* CONSIGNE 1: Recopiez fidèlement l'ensemble des enregistrements, ligne par ligne, en laissant les images de côté.

* EXTRAIT SOURCE:
***

La cravate a en effet mauvaise presse, vue comme un instrument de torture, ce qu’elle n’est pas (une cravate ne « serre » jamais le cou de celui qui la porte, c’est la chemise qui, dans ce cas, n’est pas ou plus à la bonne mesure. Il suffit de passer à la taille supérieure de la chemise … ou, plus héroïquement, de faire un régime), ou encore comme le symbole d’une masculinité, évidemment toxique, et donc honnie par puritaines & pisse-vinaigres.
Il est vrai que la cravate symbolise à la fois un code, une autorité, en un mot une verticalité à laquelle notre époque furieusement égalitaire semble de plus en plus allergique. Le meurtre du Père, la haine de toute autorité, l’obligation implicite de ne jamais sortir du rang sont devenus des dogmes qui ne se discutent plus sous peine de vertueuse exclusion. Exit la cravate, condamnée comme les guêtres ou la chaise à porteurs ? Voire.
L’amusant livre de Stephen Fry constitue une magnifique et souvent spirituelle défense à la fois du goût et de la forme comme manières de résister à l’indifférenciation moralisatrice.

***

* DONNÉES FOURNIES:
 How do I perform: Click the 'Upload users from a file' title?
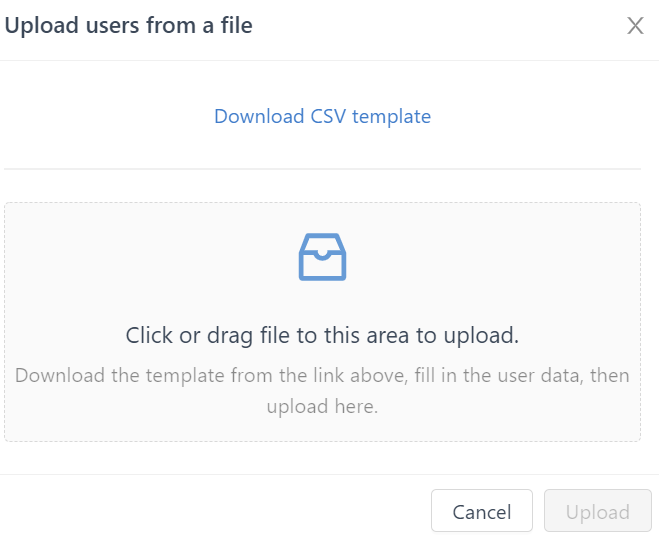coord(129,26)
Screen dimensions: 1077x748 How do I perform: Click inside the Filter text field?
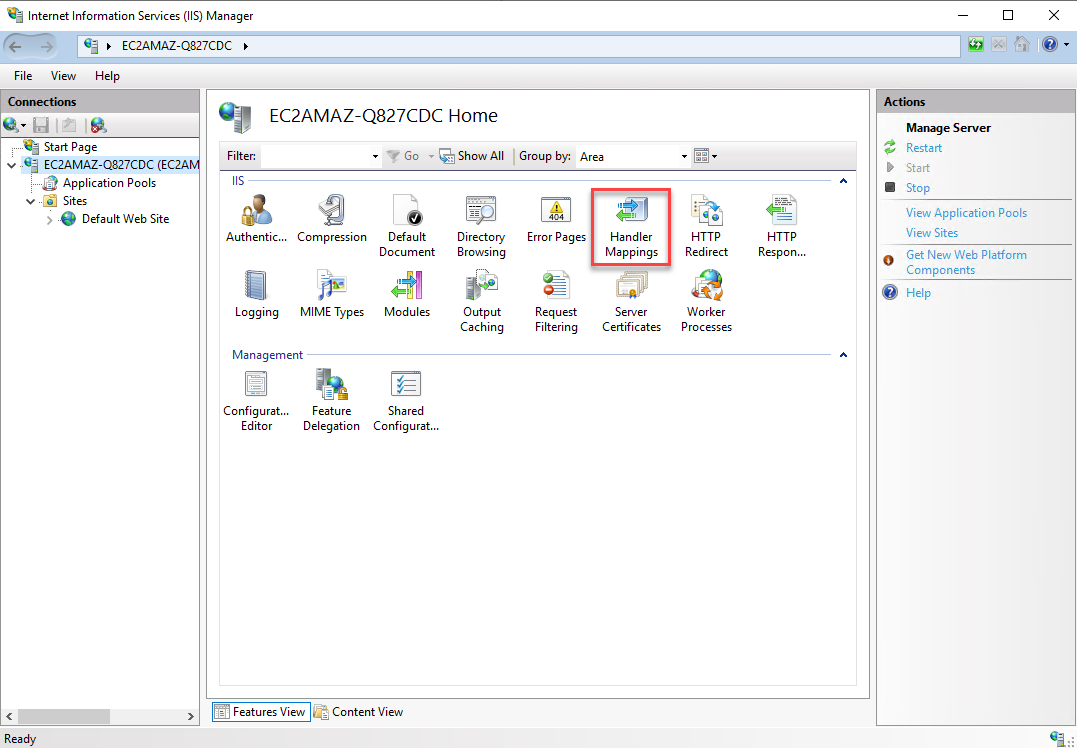pos(313,157)
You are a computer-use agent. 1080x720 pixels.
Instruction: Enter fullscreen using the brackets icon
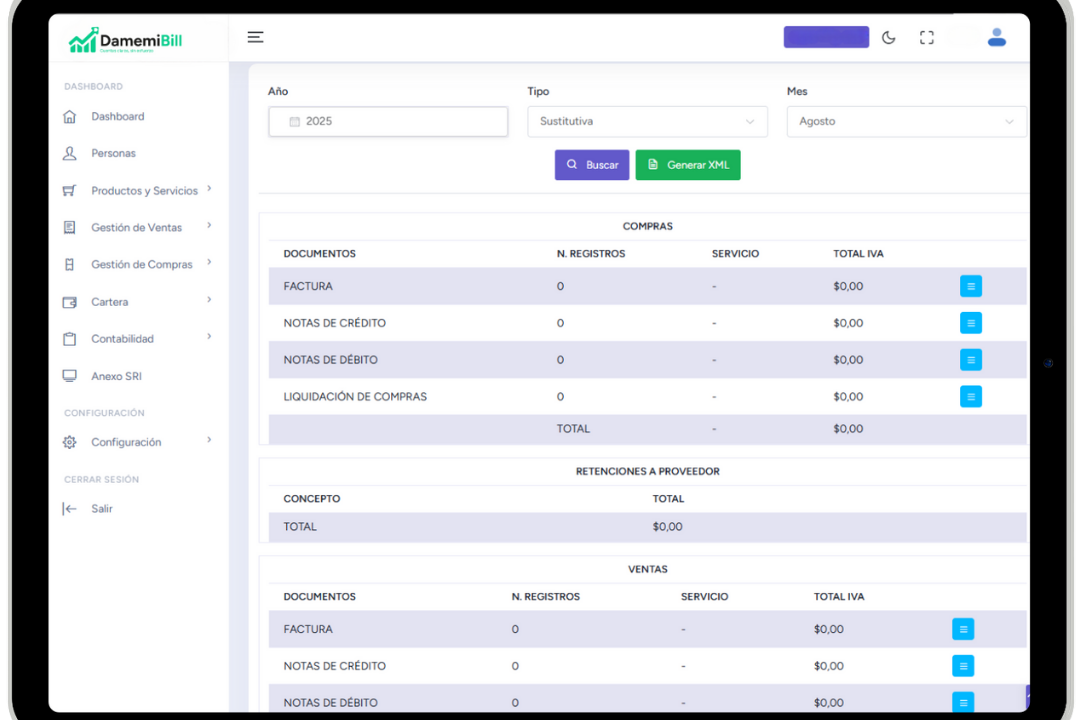(926, 38)
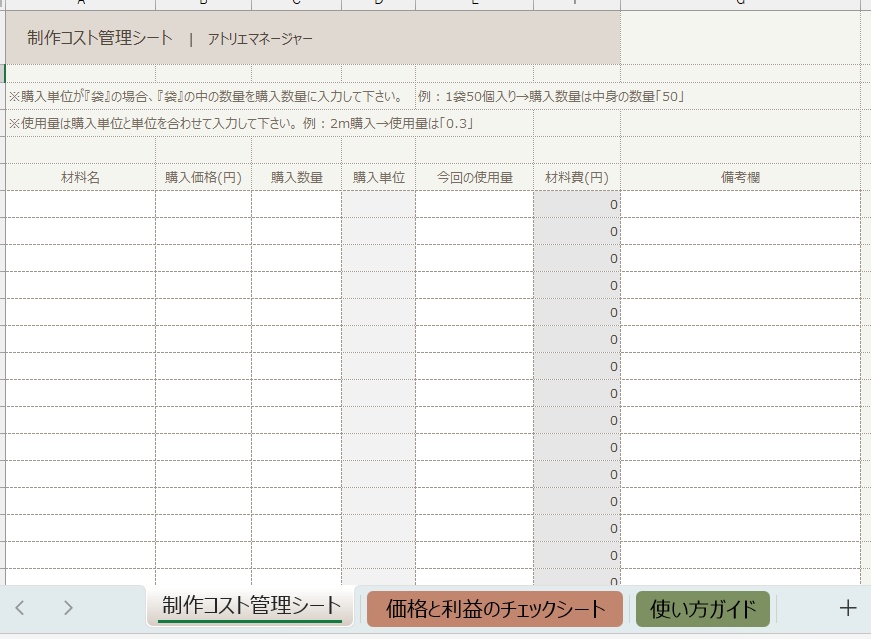
Task: Open the 使い方ガイド tab
Action: 703,608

***

* CONSIGNE 2: Dans l'extrait sur la cravate, pourquoi une cravate ne « serre » jamais le cou, et quelles solutions sont proposées ?

* RÉSULTAT FINAL 1:
 How do I perform: Click the 'Upload users from a file' title?
coord(129,26)
Screen dimensions: 1077x748 How do I perform: Click inside the Filter text field?
pos(313,157)
You are a computer-use agent. 1080x720 pixels.
Instruction: Enter fullscreen using the brackets icon
(926, 38)
Task: Open the 使い方ガイド tab
Action: 703,608

* RÉSULTAT FINAL 2: Une cravate ne serre jamais le cou, car la gêne vient de la chemise, qui n'est pas ou plus à la bonne mesure. Il suffit donc de prendre la taille de chemise supérieure ou, plus héroïquement, de faire un régime.